**Work task**
The full listing needs to be output exactly.

**Information**
══════

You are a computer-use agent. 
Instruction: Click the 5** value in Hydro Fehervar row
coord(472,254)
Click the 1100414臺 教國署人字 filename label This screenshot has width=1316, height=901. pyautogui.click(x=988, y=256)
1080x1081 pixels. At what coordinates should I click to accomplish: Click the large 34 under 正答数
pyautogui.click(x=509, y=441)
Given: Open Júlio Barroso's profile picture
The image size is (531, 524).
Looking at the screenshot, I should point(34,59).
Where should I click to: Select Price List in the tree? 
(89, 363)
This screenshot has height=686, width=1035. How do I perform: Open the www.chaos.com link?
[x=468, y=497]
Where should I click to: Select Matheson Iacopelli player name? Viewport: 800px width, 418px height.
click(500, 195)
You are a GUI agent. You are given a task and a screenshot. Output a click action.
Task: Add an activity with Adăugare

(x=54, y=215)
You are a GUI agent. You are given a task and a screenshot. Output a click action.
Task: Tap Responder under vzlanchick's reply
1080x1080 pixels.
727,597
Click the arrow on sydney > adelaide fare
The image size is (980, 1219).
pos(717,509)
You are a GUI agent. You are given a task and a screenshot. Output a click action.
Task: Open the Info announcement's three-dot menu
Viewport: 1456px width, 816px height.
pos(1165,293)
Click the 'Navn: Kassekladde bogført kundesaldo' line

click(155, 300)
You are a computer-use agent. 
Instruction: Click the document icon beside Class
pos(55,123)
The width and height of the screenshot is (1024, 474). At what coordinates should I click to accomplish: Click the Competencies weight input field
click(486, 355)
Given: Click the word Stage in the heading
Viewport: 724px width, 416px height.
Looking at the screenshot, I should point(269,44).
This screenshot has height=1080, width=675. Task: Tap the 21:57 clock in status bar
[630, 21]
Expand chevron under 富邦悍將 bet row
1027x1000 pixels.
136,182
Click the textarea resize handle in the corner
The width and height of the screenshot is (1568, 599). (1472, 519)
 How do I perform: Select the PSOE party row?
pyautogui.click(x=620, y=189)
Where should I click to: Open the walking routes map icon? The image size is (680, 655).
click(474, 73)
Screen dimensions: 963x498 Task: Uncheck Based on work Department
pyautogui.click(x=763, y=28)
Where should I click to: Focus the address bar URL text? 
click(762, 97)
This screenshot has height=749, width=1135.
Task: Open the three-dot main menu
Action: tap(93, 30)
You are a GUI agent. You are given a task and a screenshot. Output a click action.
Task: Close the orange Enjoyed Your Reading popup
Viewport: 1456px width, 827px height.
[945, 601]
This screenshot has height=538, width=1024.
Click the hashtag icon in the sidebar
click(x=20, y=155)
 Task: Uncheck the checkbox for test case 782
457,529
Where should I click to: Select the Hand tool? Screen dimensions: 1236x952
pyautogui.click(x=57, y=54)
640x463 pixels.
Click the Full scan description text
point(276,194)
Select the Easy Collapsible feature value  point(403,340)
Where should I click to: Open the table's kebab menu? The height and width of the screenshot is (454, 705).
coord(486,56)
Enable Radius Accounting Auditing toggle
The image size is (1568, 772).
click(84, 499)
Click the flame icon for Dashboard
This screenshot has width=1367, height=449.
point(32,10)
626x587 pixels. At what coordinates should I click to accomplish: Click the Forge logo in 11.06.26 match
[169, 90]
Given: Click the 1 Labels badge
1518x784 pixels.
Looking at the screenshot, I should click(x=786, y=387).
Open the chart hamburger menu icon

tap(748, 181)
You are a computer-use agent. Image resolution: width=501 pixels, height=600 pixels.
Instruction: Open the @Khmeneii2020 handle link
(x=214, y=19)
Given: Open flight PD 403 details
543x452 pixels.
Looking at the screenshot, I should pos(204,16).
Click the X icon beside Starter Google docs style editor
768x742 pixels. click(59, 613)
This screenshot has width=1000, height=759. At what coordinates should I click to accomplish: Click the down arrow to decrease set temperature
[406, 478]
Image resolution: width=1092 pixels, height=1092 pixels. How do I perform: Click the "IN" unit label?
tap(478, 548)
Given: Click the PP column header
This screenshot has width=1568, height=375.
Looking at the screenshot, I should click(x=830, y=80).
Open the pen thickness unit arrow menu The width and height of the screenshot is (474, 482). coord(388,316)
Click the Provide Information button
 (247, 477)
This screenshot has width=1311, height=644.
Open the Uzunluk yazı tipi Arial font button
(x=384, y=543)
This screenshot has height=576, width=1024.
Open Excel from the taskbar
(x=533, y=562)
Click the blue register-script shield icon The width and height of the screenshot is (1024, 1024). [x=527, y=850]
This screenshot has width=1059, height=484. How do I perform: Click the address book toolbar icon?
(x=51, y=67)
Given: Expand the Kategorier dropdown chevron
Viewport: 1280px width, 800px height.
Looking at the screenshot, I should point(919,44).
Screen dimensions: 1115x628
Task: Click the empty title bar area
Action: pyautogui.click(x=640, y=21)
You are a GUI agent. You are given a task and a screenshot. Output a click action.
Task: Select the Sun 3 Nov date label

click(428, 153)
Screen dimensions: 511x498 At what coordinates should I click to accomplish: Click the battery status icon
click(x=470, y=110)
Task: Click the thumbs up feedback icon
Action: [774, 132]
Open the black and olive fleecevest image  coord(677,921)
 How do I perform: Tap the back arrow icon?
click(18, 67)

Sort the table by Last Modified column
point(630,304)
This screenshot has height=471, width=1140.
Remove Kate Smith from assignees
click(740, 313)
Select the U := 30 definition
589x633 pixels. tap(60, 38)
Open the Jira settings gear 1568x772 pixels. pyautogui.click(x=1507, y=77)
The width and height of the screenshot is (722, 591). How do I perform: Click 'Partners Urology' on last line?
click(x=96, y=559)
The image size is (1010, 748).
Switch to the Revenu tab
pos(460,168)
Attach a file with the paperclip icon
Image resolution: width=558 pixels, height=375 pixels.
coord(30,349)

══════

**Solution**
You are a computer-use agent. 
Instruction: Click the 5** value in Hydro Fehervar row
coord(472,254)
Click the 1100414臺 教國署人字 filename label This screenshot has width=1316, height=901. pyautogui.click(x=988, y=256)
1080x1081 pixels. At what coordinates should I click to accomplish: Click the large 34 under 正答数
pyautogui.click(x=509, y=441)
Given: Open Júlio Barroso's profile picture
The image size is (531, 524).
Looking at the screenshot, I should point(34,59).
Where should I click to: Select Price List in the tree? 
(89, 363)
This screenshot has height=686, width=1035. How do I perform: Open the www.chaos.com link?
[x=468, y=497]
Where should I click to: Select Matheson Iacopelli player name? Viewport: 800px width, 418px height.
click(500, 195)
You are a GUI agent. You are given a task and a screenshot. Output a click action.
Task: Add an activity with Adăugare

(x=54, y=215)
You are a GUI agent. You are given a task and a screenshot. Output a click action.
Task: Tap Responder under vzlanchick's reply
1080x1080 pixels.
727,597
Click the arrow on sydney > adelaide fare
The image size is (980, 1219).
pos(717,509)
You are a GUI agent. You are given a task and a screenshot. Output a click action.
Task: Open the Info announcement's three-dot menu
Viewport: 1456px width, 816px height.
pos(1165,293)
Click the 'Navn: Kassekladde bogført kundesaldo' line

click(155, 300)
You are a computer-use agent. 
Instruction: Click the document icon beside Class
pos(55,123)
The width and height of the screenshot is (1024, 474). At what coordinates should I click to accomplish: Click the Competencies weight input field
click(486, 355)
Given: Click the word Stage in the heading
Viewport: 724px width, 416px height.
Looking at the screenshot, I should point(269,44).
This screenshot has height=1080, width=675. Task: Tap the 21:57 clock in status bar
[630, 21]
Expand chevron under 富邦悍將 bet row
1027x1000 pixels.
136,182
Click the textarea resize handle in the corner
The width and height of the screenshot is (1568, 599). (1472, 519)
 How do I perform: Select the PSOE party row?
pyautogui.click(x=620, y=189)
Where should I click to: Open the walking routes map icon? The image size is (680, 655).
click(474, 73)
Screen dimensions: 963x498 Task: Uncheck Based on work Department
pyautogui.click(x=763, y=28)
Where should I click to: Focus the address bar URL text? 
click(762, 97)
This screenshot has height=749, width=1135.
Task: Open the three-dot main menu
Action: tap(93, 30)
You are a GUI agent. You are given a task and a screenshot. Output a click action.
Task: Close the orange Enjoyed Your Reading popup
Viewport: 1456px width, 827px height.
[945, 601]
This screenshot has height=538, width=1024.
Click the hashtag icon in the sidebar
click(x=20, y=155)
 Task: Uncheck the checkbox for test case 782
457,529
Where should I click to: Select the Hand tool? Screen dimensions: 1236x952
pyautogui.click(x=57, y=54)
640x463 pixels.
Click the Full scan description text
point(276,194)
Select the Easy Collapsible feature value  point(403,340)
Where should I click to: Open the table's kebab menu? The height and width of the screenshot is (454, 705).
coord(486,56)
Enable Radius Accounting Auditing toggle
The image size is (1568, 772).
click(84, 499)
Click the flame icon for Dashboard
This screenshot has width=1367, height=449.
point(32,10)
626x587 pixels. At what coordinates should I click to accomplish: Click the Forge logo in 11.06.26 match
[169, 90]
Given: Click the 1 Labels badge
1518x784 pixels.
Looking at the screenshot, I should click(x=786, y=387).
Open the chart hamburger menu icon

tap(748, 181)
You are a computer-use agent. Image resolution: width=501 pixels, height=600 pixels.
Instruction: Open the @Khmeneii2020 handle link
(x=214, y=19)
Given: Open flight PD 403 details
543x452 pixels.
Looking at the screenshot, I should pos(204,16).
Click the X icon beside Starter Google docs style editor
768x742 pixels. click(59, 613)
This screenshot has width=1000, height=759. At what coordinates should I click to accomplish: Click the down arrow to decrease set temperature
[406, 478]
Image resolution: width=1092 pixels, height=1092 pixels. How do I perform: Click the "IN" unit label?
tap(478, 548)
Given: Click the PP column header
This screenshot has width=1568, height=375.
Looking at the screenshot, I should click(x=830, y=80).
Open the pen thickness unit arrow menu The width and height of the screenshot is (474, 482). coord(388,316)
Click the Provide Information button
 (247, 477)
This screenshot has width=1311, height=644.
Open the Uzunluk yazı tipi Arial font button
(x=384, y=543)
This screenshot has height=576, width=1024.
Open Excel from the taskbar
(x=533, y=562)
Click the blue register-script shield icon The width and height of the screenshot is (1024, 1024). [x=527, y=850]
This screenshot has width=1059, height=484. How do I perform: Click the address book toolbar icon?
(x=51, y=67)
Given: Expand the Kategorier dropdown chevron
Viewport: 1280px width, 800px height.
Looking at the screenshot, I should point(919,44).
Screen dimensions: 1115x628
Task: Click the empty title bar area
Action: pyautogui.click(x=640, y=21)
You are a GUI agent. You are given a task and a screenshot. Output a click action.
Task: Select the Sun 3 Nov date label

click(428, 153)
Screen dimensions: 511x498 At what coordinates should I click to accomplish: Click the battery status icon
click(x=470, y=110)
Task: Click the thumbs up feedback icon
Action: [774, 132]
Open the black and olive fleecevest image  coord(677,921)
 How do I perform: Tap the back arrow icon?
click(18, 67)

Sort the table by Last Modified column
point(630,304)
This screenshot has height=471, width=1140.
Remove Kate Smith from assignees
click(740, 313)
Select the U := 30 definition
589x633 pixels. tap(60, 38)
Open the Jira settings gear 1568x772 pixels. pyautogui.click(x=1507, y=77)
The width and height of the screenshot is (722, 591). How do I perform: Click 'Partners Urology' on last line?
click(x=96, y=559)
The image size is (1010, 748).
Switch to the Revenu tab
pos(460,168)
Attach a file with the paperclip icon
Image resolution: width=558 pixels, height=375 pixels.
coord(30,349)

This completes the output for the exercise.